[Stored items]
>>

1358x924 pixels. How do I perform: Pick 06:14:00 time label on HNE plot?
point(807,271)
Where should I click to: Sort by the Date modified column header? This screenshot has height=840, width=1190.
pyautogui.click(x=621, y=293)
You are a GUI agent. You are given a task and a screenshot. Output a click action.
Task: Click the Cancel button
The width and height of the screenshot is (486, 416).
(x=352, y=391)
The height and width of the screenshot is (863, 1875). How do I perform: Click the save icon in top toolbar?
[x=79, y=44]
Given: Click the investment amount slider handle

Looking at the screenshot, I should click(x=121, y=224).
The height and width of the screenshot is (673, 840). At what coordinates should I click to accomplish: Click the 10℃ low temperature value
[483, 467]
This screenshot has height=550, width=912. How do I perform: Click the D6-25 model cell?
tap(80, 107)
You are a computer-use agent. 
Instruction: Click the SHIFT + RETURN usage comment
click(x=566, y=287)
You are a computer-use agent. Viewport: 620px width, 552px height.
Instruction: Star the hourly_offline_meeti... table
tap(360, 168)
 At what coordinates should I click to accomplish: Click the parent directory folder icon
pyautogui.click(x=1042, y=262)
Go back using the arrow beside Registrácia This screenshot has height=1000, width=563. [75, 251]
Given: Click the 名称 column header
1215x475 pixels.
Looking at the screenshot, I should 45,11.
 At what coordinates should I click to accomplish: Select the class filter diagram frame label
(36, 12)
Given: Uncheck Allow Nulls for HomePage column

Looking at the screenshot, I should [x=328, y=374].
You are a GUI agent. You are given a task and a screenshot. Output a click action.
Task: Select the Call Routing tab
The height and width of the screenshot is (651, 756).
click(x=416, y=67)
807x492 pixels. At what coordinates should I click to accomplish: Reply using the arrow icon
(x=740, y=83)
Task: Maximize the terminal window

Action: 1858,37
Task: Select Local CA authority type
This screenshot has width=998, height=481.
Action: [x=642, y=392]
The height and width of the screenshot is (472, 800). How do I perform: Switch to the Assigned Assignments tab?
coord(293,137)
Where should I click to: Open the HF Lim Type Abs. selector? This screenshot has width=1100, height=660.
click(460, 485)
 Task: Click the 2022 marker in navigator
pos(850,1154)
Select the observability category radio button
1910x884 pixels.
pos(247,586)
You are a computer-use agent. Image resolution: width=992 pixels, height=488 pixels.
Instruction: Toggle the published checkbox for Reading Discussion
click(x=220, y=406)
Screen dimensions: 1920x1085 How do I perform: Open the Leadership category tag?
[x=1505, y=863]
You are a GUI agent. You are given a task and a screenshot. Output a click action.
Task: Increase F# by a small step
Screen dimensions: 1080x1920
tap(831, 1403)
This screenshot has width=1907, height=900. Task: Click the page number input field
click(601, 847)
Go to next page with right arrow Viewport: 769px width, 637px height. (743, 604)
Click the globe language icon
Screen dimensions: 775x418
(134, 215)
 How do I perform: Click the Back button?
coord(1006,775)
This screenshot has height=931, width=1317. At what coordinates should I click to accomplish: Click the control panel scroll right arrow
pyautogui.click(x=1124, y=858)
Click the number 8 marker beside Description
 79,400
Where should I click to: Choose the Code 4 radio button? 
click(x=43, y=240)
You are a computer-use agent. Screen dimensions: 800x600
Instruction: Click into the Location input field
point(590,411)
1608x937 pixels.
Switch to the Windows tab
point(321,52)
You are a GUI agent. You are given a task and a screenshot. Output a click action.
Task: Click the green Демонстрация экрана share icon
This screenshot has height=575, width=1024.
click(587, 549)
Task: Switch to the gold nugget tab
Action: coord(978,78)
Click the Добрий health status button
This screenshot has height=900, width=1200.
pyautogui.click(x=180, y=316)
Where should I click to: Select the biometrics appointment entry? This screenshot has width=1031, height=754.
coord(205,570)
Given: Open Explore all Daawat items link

<<

Work task: Looking at the data above, show all lines where the word "computer" occurs.

Task response:
You are a computer-use agent. 
You are a computer-use agent. Viewport: 620px width, 552px height.
You are a computer-use agent. Image resolution: width=992 pixels, height=488 pixels.
You are a computer-use agent. Screen dimensions: 800x600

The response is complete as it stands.